Cochrane took out another five. Mr. Hay matched it with the one he had just won. Cochrane found a file on Carla Tresca, an anti-Fascist newspaper publisher in New York. Thirteen pages. Mr. Hay repeated word for word after ten minutes of study. Then he duplicated the procedure for racketeer Dion O'Banion and for balladeer Woody Guthrie. Cochrane, meanwhile, was four fives poorer.

"Convinced?" the small one finally inquired.

"Convinced," Cochrane said. "My only question is, why?"

"Why what?"

"Why bother?"

Mr. Hay's dark brow furrowed. "You'll laugh," he grumbled.

"I just lost twenty dollars," Cochrane said. "I won't laugh."

Mr. Hay pursed his lips. "I figure," he explained slowly, "that if this place ever burns down, I'll be the most valuable man here. I can become an assistant director. I know everything, Cochrane!"

Cochrane blinked. There was eye contact, then Cochrane smirked.

"All right!" Mr. Hay exploded. "Laugh if you want, but that's my game plan! What's yours?"

"I don't have one," Cochrane admitted, wiping a tear from his left eye.

"Then leave me be, Cochrane!" howled the Bureau's only potential three-foot-eleven assistant director.

"I shall. I shall."

Thereupon followed a silence that lasted through the third week of Cochrane's sixth-floor exile and into the fourth. Mr.
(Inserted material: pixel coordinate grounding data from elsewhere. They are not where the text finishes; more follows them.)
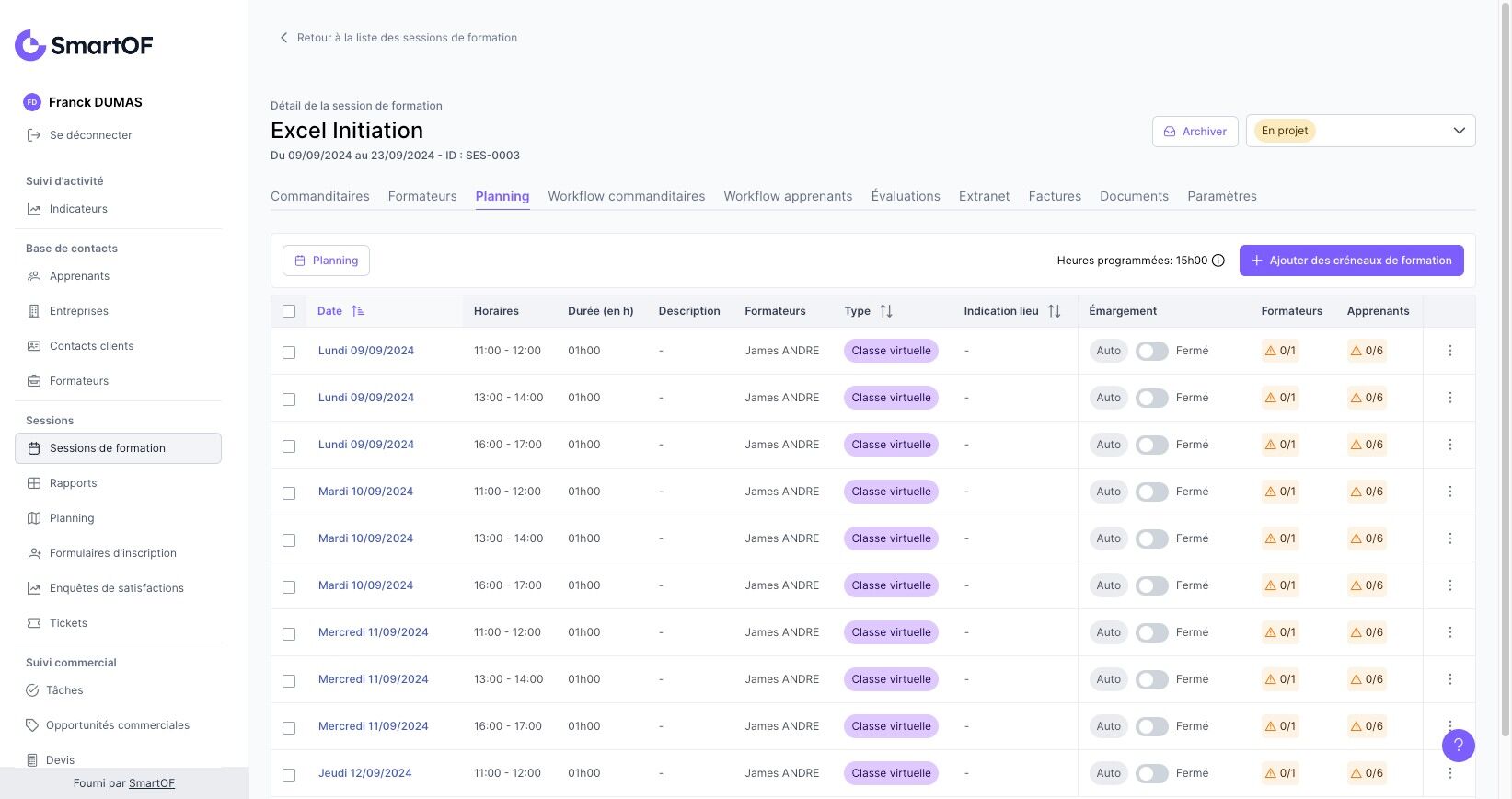The width and height of the screenshot is (1512, 799).
Task: Check the select-all checkbox in table header
Action: 289,311
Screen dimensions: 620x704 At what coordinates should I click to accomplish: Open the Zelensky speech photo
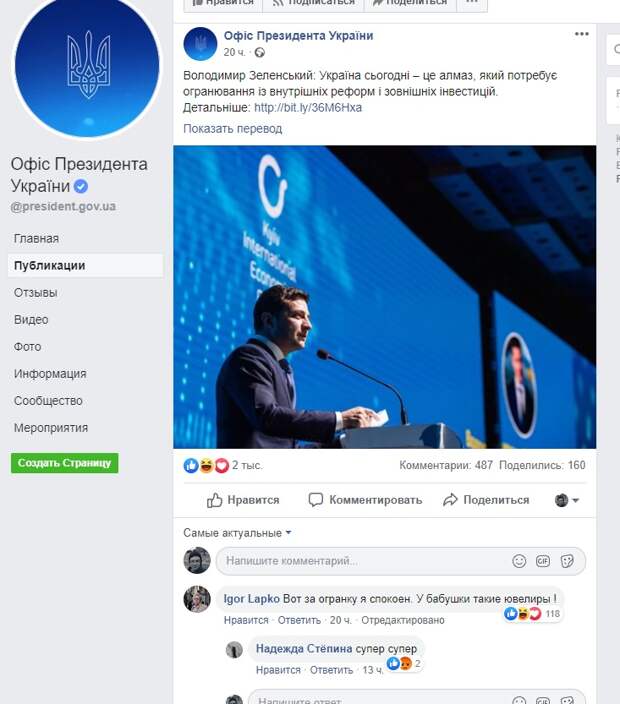pos(385,297)
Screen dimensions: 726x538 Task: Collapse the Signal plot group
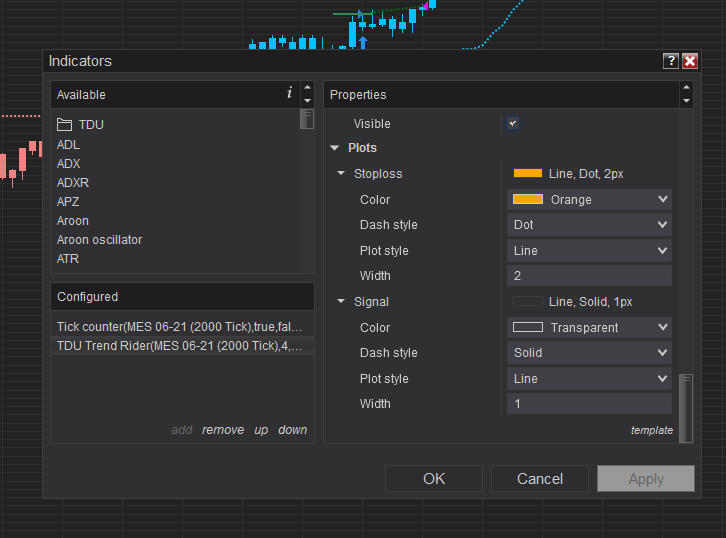coord(341,302)
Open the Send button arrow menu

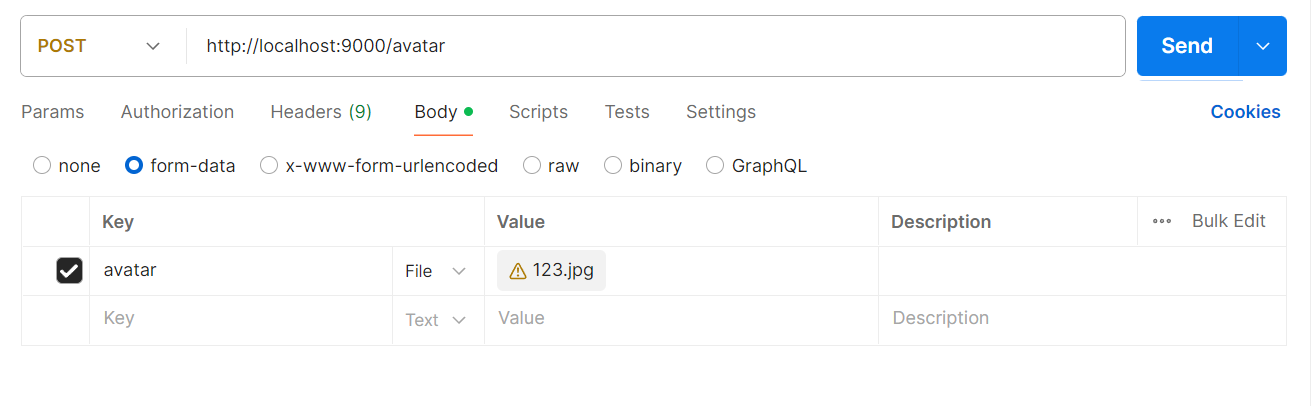[1262, 46]
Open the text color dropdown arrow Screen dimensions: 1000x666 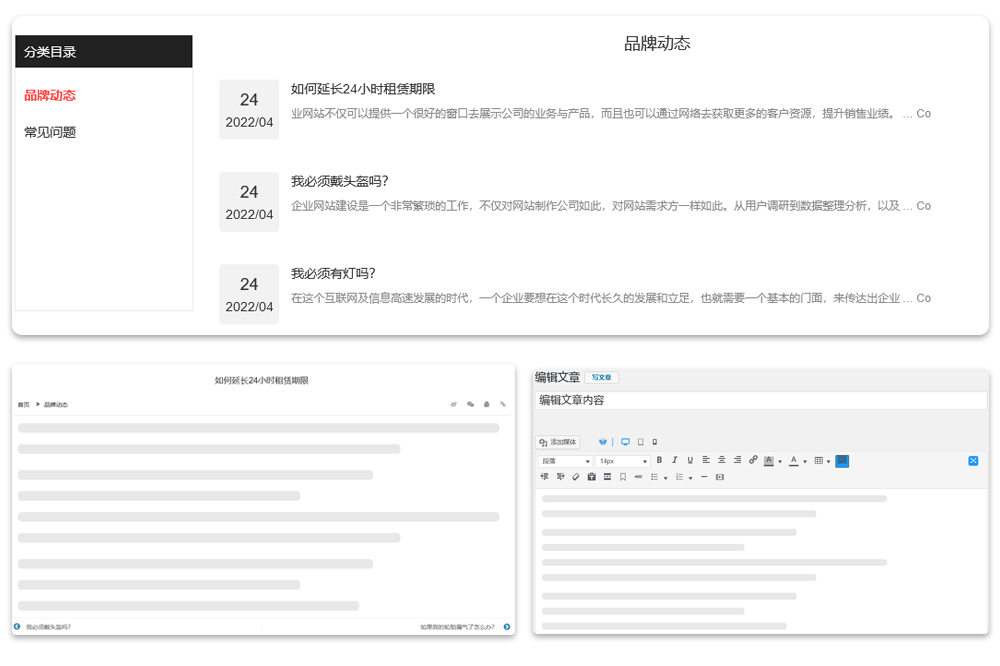click(x=805, y=462)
Hay obtained from Requisitions a stepladder, which enabled him to reach any top rear file on the entire floor. "I used to have this whole place to myself," he then pronounced. "And soon again I will."

"I hope so, Adam," Cochrane answered. But Mr. Hay was finished talking to Bill Cochrane. Forever. Or so it seemed. Or so, at least, they both hoped.

*

For the Bureau itself, it was the best of times and it was the worst of times, depending whose opinion one sought. The desperado bandits and bank robbers of the Depression era were gone, either dead or imprisoned or somewhere in between; Hoover himself had garnered much of the credit. But the gangland fortunes that had been weaned on Prohibition gin and basement beer were placing a stranglehold on the cities from Illinois to New York. The Bureau, to any intelligent observer, seemed outmanned, outgunned, and outmaneuvered. Or just plain outfoxed.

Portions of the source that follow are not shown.